* **WHAT YOU NEED TO DO**:
A - According to the memory management proposal, how does Ξ currently handle heap values?
B - Please pick up the memory management proposal where it stops and keep writing it.
* start SELECTED TEXT *
Proposal: Memory management — does Ξ need a GC?

Status: draft / exploration. This document weighs the options and recommends a direction. Nothing here is implemented yet.

The question

How should Ξ manage heap memory? The answer has to honour the language's three standing commitments, which pull in slightly different directions:

Fast — predictable, close-to-C performance; no surprise pauses.
Least dependency — Ξ → C99 → a native binary with nothing but the system cc and libc. A memory strategy that drags in a third-party runtime (a GC library, say) breaks this.
Easy to learn — no concept that costs a newcomer a week. Lifetime borrowing (Rust-style) is the canonical example of what we'd rather not force on people — though it's worth exploring as an opt-in.

These can't all be maxed at once: tracing GC trades predictability and a runtime for ease; borrow checking trades ease for speed and zero runtime. The job of this proposal is to pick the trade that best fits the philosophy.

Where we are today

Ξ currently uses allocate-and-leak: every heap value — a String buffer (xc_str_copy), an array's backing store, a DI-boxed class instance (xc_new_*), an event/channel payload — is malloc'd and never freed. The process reclaims everything on exit. The runtime's free calls are only for short-lived C scratch (e.g. the char* from xc_string_to_cstr), not for language-level values.

This is deliberate and it's fine for the common case so far:

The compiler itself runs once and exits — leaking is simply the fastest arena strategy (no bookkeeping, no frees).
Short-lived CLIs behave the same way.

It is not fine for long-running programs. web.serve leaks every request's strings/DTOs; a server is the first place this bites. Threading and events have the same property for anything that outlives a drain.

Two pieces of relevant grammar already exist but are parsed and ignored:

own / dup / move storage qualifiers (lexed as keywords today).
* end SELECTED TEXT *
* start RECORDED INFORMATION *
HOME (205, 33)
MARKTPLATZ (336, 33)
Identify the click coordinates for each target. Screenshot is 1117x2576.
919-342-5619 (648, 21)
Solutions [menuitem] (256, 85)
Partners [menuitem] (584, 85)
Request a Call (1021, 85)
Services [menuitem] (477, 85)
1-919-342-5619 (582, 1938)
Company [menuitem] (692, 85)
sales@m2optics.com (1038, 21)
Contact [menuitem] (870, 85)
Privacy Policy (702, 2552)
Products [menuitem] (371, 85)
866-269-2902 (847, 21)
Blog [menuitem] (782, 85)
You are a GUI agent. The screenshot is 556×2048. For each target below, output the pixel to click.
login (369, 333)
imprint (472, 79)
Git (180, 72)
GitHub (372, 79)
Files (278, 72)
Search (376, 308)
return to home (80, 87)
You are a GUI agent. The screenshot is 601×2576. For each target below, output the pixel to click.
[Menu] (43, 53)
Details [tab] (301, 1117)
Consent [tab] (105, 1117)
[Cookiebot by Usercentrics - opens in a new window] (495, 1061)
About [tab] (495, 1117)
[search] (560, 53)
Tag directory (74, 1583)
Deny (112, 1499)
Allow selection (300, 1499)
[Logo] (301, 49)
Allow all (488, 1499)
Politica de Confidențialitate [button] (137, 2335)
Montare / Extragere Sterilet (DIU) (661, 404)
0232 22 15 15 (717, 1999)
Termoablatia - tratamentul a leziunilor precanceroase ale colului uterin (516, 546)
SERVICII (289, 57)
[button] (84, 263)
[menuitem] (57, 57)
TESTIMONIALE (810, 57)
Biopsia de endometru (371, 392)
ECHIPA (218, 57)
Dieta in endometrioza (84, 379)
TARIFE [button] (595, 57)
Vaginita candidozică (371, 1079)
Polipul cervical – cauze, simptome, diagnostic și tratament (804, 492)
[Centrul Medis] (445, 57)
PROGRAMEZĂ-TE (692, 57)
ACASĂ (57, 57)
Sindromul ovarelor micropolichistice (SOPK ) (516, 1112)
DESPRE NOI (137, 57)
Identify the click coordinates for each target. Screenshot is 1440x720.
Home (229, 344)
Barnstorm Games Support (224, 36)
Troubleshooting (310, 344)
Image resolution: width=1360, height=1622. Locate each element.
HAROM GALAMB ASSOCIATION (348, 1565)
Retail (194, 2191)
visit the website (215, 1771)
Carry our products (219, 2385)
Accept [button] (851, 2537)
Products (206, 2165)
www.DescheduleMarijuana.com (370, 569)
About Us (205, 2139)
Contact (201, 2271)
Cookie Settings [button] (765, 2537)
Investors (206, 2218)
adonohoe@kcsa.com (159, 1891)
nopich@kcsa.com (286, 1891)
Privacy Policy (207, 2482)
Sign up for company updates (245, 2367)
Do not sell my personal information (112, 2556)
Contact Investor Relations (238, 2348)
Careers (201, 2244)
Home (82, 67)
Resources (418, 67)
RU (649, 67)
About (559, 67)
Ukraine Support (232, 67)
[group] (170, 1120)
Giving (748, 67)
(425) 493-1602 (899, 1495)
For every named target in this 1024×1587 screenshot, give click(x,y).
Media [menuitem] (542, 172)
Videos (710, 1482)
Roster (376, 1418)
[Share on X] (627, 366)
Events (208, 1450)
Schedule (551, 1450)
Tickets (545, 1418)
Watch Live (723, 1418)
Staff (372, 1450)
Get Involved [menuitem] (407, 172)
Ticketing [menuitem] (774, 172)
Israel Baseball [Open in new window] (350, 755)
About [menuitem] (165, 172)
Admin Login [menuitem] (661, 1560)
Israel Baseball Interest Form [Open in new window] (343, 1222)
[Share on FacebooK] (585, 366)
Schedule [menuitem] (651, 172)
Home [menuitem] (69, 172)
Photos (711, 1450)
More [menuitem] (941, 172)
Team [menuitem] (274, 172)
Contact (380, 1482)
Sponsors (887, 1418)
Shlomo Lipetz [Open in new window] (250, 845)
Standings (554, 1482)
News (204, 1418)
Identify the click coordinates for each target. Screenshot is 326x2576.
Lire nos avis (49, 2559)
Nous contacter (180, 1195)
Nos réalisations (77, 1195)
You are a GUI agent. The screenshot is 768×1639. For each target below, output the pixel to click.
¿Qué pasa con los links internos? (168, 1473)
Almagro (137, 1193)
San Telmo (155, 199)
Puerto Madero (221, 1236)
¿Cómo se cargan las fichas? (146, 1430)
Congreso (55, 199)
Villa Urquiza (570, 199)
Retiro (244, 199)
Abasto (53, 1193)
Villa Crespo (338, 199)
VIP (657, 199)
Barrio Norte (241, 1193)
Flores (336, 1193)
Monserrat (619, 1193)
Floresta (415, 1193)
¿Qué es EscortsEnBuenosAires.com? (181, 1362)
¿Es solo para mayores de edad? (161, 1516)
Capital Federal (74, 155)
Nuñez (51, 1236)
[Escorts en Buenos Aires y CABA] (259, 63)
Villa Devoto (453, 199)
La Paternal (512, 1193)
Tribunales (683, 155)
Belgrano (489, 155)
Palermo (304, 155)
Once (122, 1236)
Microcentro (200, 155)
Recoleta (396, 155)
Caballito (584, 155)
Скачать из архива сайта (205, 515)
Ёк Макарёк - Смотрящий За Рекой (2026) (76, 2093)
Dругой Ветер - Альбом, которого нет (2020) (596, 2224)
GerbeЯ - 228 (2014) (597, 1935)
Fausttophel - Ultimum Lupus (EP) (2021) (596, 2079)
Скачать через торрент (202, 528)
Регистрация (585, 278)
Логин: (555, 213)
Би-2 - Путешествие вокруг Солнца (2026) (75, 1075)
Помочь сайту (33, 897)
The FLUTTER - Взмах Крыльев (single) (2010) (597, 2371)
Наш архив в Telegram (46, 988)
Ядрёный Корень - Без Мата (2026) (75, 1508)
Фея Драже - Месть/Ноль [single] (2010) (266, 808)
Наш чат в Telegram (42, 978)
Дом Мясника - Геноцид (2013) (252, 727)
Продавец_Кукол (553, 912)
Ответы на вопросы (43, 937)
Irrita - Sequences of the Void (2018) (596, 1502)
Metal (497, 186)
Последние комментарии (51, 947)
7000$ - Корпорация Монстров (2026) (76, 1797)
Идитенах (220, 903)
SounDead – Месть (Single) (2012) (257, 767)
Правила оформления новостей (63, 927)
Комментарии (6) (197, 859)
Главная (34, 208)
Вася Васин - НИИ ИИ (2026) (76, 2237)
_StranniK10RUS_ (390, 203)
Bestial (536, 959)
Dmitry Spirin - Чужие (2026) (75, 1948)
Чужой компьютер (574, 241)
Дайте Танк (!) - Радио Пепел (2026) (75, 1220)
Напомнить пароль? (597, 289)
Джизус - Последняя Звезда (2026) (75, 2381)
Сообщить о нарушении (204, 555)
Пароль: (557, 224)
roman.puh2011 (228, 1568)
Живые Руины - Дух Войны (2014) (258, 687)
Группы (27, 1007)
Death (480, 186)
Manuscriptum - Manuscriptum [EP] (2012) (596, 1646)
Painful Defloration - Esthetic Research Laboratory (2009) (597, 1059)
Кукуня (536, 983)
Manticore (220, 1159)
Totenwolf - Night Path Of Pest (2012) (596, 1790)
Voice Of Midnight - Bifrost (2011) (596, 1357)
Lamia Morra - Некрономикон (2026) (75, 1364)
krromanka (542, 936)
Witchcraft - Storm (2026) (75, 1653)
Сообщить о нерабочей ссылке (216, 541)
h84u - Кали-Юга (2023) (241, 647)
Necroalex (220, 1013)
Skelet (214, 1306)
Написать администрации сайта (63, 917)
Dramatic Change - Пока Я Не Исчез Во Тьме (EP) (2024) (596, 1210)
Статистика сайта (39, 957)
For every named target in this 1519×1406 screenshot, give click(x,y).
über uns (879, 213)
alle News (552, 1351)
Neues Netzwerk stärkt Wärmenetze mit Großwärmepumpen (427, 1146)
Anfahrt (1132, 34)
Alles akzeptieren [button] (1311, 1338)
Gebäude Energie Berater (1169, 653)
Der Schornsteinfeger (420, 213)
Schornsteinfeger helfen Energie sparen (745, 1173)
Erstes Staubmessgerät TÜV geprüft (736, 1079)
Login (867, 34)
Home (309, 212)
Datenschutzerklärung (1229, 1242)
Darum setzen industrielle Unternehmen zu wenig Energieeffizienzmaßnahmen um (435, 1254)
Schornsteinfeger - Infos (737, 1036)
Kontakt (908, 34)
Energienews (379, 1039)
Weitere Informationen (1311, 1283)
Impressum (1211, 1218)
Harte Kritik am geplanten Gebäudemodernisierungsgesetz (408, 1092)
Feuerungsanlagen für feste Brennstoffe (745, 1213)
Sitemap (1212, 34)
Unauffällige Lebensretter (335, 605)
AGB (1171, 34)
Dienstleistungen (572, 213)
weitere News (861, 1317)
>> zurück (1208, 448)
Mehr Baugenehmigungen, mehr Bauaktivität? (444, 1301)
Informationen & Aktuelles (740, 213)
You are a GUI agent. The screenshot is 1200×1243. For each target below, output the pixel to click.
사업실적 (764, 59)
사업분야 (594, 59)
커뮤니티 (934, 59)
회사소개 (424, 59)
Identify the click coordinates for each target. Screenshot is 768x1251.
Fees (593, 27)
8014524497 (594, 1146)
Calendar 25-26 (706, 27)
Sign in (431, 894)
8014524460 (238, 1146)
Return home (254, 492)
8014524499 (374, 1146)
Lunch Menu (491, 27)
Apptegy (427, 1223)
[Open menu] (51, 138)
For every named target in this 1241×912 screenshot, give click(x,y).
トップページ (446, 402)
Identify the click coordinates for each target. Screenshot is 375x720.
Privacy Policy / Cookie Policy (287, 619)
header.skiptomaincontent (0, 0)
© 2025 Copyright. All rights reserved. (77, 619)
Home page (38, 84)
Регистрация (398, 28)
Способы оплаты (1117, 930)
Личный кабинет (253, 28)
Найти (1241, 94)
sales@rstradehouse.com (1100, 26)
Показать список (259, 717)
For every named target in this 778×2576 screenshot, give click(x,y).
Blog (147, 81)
* end RECORDED INFORMATION *
* **ANSWERS TO THE PROBLEMS**:
A - It uses allocate-and-leak: every heap value is malloc'd and never freed, and the process reclaims everything on exit.

B -
&T / &mut T reference types in parseTypeExpr (they lower to C pointers, with no checking).

So there's room to give these meaning later without new syntax.

Two properties of the language make this much easier than for a typical imperative language:

Value semantics. Strings and compounds are immutable values; you replace, never mutate in place. Immutable, acyclic data is the friendliest possible input to any reclamation scheme (no cycles, no shared-mutable aliasing).
Share-nothing threads. Threads exchange only copied channel payloads, so memory ownership never crosses a thread boundary — no concurrent collector or atomic refcounts required.

The design space

A. Status quo: allocate-and-leak (+ explicit arenas)

Keep leaking, but add a scoped arena: a region you allocate into and free in one shot at the end of a block (a natural fit for the existing scope keyword, or an implicit per-request region in web.serve).

Fast: the fastest possible — bump-pointer allocation, bulk free.
Dependency: zero.
Easy: trivial mental model ("things live until the region ends").
Cost: values can't escape their region without a copy; needs either a copy-out convention or light escape analysis. Unbounded growth within a long-lived region (one request that builds a huge structure) is still on the programmer.

B. Tracing garbage collection (mark-sweep / generational)

A runtime that periodically traces live objects from roots and frees the rest.

Easy: the most forgiving for users — allocate freely, never think about it.
Fast: amortised good, but with pauses and unpredictable latency — poor for a server tail, and at odds with "predictable, close-to-C."
Dependency: the killer. Either (a) link a library like Boehm — a real external dependency that breaks commitment #2 and isn't precise; or (b) write our own precise tracing GC — which needs stack-root scanning, a shadow stack or precise stack maps, per-type trace metadata, and a safepoint protocol. That is a large, subtle, ongoing maintenance burden inside a project whose selling point is a small self-hosting compiler.
Verdict: rejected as the default. It's the worst fit for "fast + least-dependency," and the ease it buys is also largely bought by option C without the runtime.

C. Automatic reference counting (ARC)

The compiler inserts retain/release around heap values; an object is freed when its count hits zero. No user-visible lifetimes.

Easy: essentially invisible — same "just allocate" feel as a GC.
Dependency: zero (it's just generated inc/dec/free calls + a count word per heap object).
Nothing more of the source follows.